No, I use Neovim. But this I use 100% of the time.

[–] non_burglar@lemmy.world 10 points 4 weeks ago
[–] cupcakezealot@piefed.blahaj.zone 9 points 4 weeks ago (2 children)

i mean vim is fine and all and i can get around it fine but nano superiority

# ── behaviour ────────────────────────────────────────────────  
set autoindent  
set atblanks  
set casesensitive  
set constantshow  
set cutfromcursor  
set historylog  
set indicator  
set linenumbers  
set minibar  
set mouse  
set nohelp  
set positionlog  
set smarthome  
set softwrap  
set speller "aspell -x -c"  
# set suspend  
# NOTE: Removed in nano 7.x; CTRL+Z suspend is now always enabled by default.  
# Kept here for reference in case of older nano versions.  
set tabsize 2  
set tabstospaces  
set zap  

# ── backups ────────────────────────────────────────────────  
set backup  
set backupdir "~/.cache/nano/backups/"  

# ── syntax highlighting ───────────────────────────────────────  
include "/usr/share/nano/*.nanorc"  
[–] Clutter@sh.itjust.works 9 points 4 weeks ago* (last edited 4 weeks ago)

I'm a freelance linux it nerd.
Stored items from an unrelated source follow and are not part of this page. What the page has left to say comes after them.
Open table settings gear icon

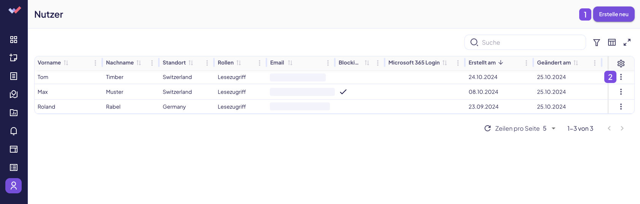pos(621,64)
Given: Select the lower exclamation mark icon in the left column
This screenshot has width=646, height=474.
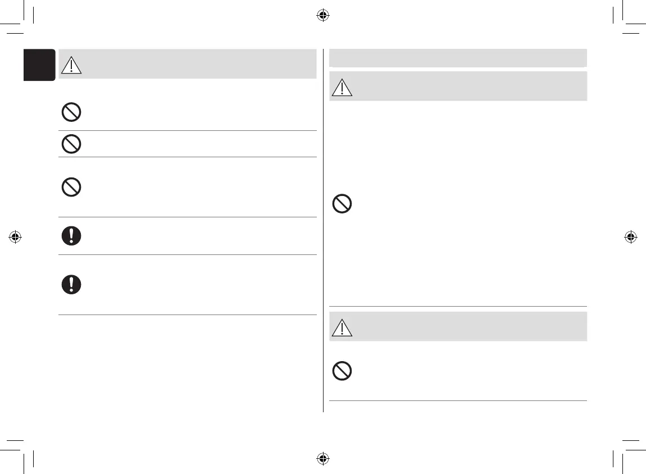Looking at the screenshot, I should 71,284.
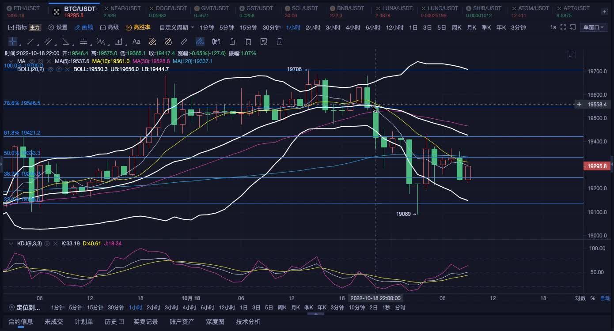Select the trend line drawing tool
Screen dimensions: 614x331
[x=30, y=42]
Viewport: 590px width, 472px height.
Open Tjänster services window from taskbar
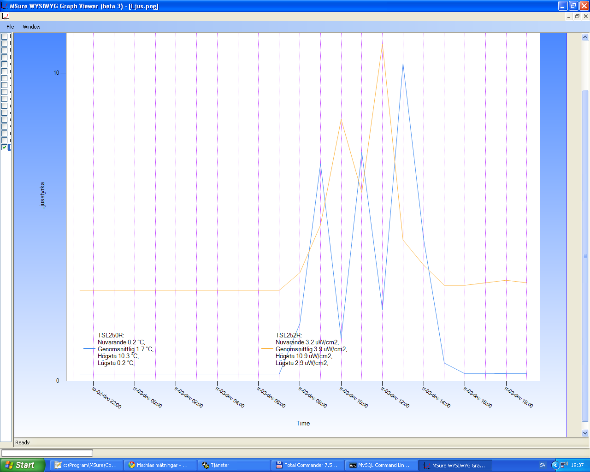click(x=234, y=465)
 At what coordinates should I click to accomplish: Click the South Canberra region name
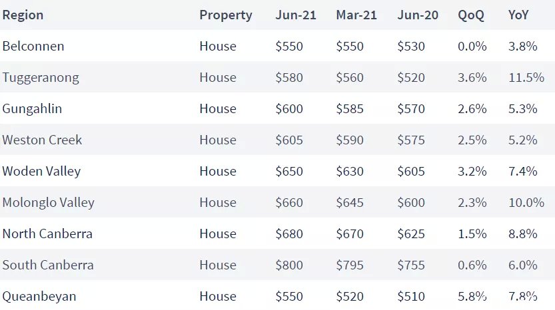tap(48, 265)
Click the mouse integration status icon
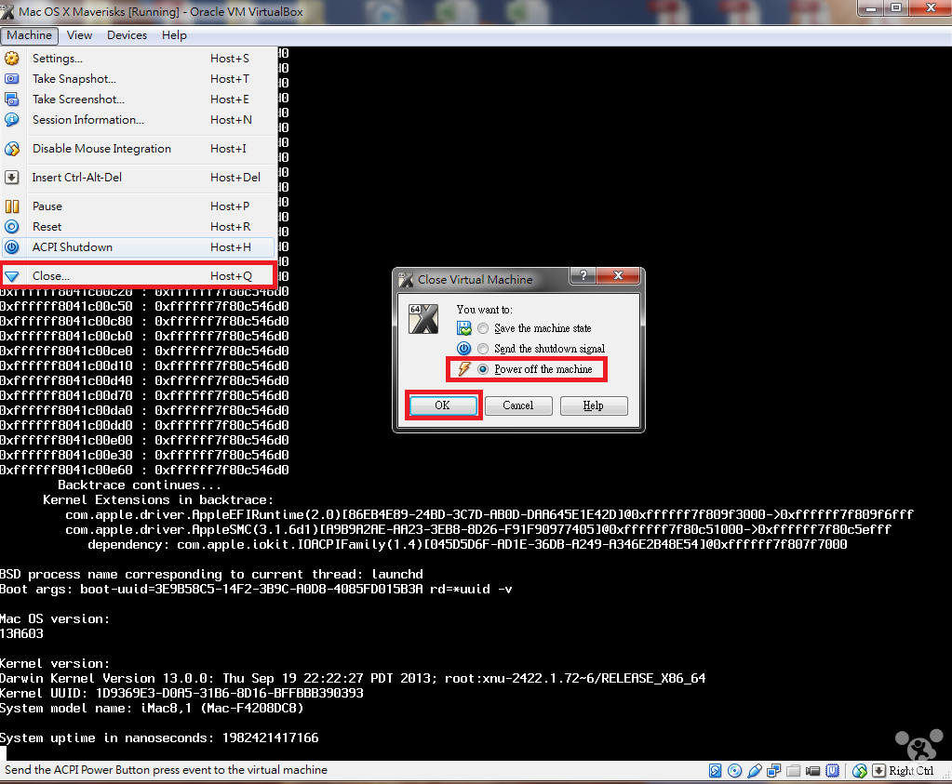The image size is (952, 784). [859, 770]
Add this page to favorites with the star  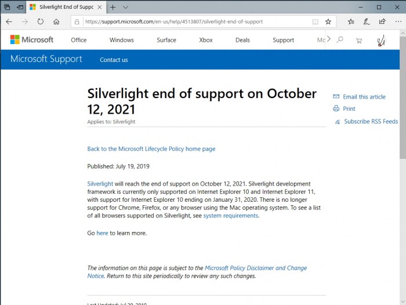pos(328,21)
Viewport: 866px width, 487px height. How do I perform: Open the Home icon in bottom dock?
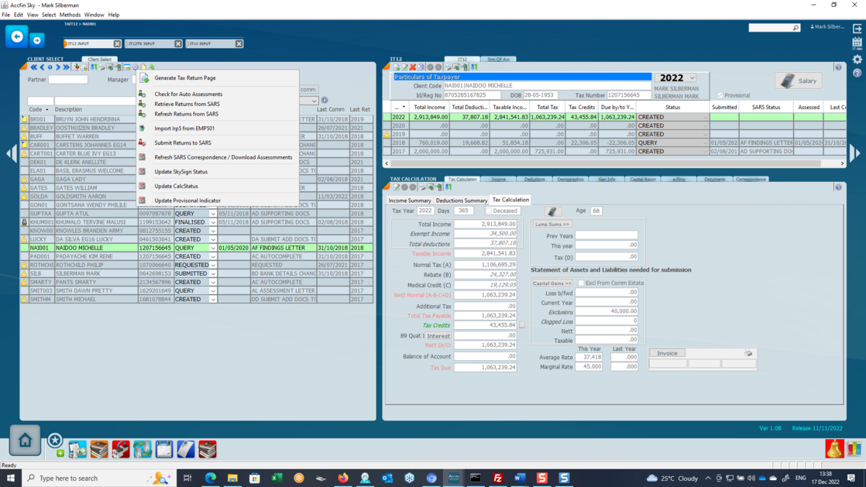click(x=25, y=441)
I figured I better get used to vim/nvim because every company I visited had different tooling available but their servers ALWAYS had vim.

Now I have a nice .vim setup I can easily copy/paste and work easily and fast. I've become quite adept in the years following that decision.

Plus, as a freelance dude using vim quickly and flying through code bases makes it really seem like I know what I'm doing / hacker type .... I don't. And I'm no hacker..... But the customer is happy soooo :-)

P.s. I'm currently trying out the Zed editor with vim bindings. They are emaculate!

[–] AdamBomb@lemmy.world 8 points 4 weeks ago (1 children)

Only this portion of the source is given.